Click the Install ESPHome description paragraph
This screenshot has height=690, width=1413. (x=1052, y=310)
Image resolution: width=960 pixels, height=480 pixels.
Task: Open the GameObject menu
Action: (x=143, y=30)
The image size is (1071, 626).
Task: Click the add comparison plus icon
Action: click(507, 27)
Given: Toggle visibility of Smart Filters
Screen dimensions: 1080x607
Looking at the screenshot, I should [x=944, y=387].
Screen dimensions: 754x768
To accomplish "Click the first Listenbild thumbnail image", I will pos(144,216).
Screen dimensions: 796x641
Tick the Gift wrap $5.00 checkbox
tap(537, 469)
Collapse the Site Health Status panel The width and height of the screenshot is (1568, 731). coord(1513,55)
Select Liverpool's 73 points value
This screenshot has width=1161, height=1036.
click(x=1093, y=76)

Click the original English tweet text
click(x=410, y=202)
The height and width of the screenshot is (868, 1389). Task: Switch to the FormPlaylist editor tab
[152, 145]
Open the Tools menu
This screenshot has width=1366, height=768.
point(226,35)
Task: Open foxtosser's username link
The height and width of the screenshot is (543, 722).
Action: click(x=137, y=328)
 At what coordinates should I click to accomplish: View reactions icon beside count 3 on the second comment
+---+
The complete listing, from first line to last, should be copied verbatim.

Click the Install ESPHome description paragraph
This screenshot has height=690, width=1413. (x=1052, y=310)
Image resolution: width=960 pixels, height=480 pixels.
Task: Open the GameObject menu
Action: (x=143, y=30)
The image size is (1071, 626).
Task: Click the add comparison plus icon
Action: click(507, 27)
Given: Toggle visibility of Smart Filters
Screen dimensions: 1080x607
Looking at the screenshot, I should [x=944, y=387].
Screen dimensions: 754x768
To accomplish "Click the first Listenbild thumbnail image", I will pos(144,216).
Screen dimensions: 796x641
Tick the Gift wrap $5.00 checkbox
tap(537, 469)
Collapse the Site Health Status panel The width and height of the screenshot is (1568, 731). coord(1513,55)
Select Liverpool's 73 points value
This screenshot has width=1161, height=1036.
click(x=1093, y=76)

Click the original English tweet text
click(x=410, y=202)
The height and width of the screenshot is (868, 1389). Task: Switch to the FormPlaylist editor tab
[152, 145]
Open the Tools menu
This screenshot has width=1366, height=768.
point(226,35)
Task: Open foxtosser's username link
The height and width of the screenshot is (543, 722).
Action: click(x=137, y=328)
 At what coordinates should I click to accomplish: View reactions icon beside count 3 on the second comment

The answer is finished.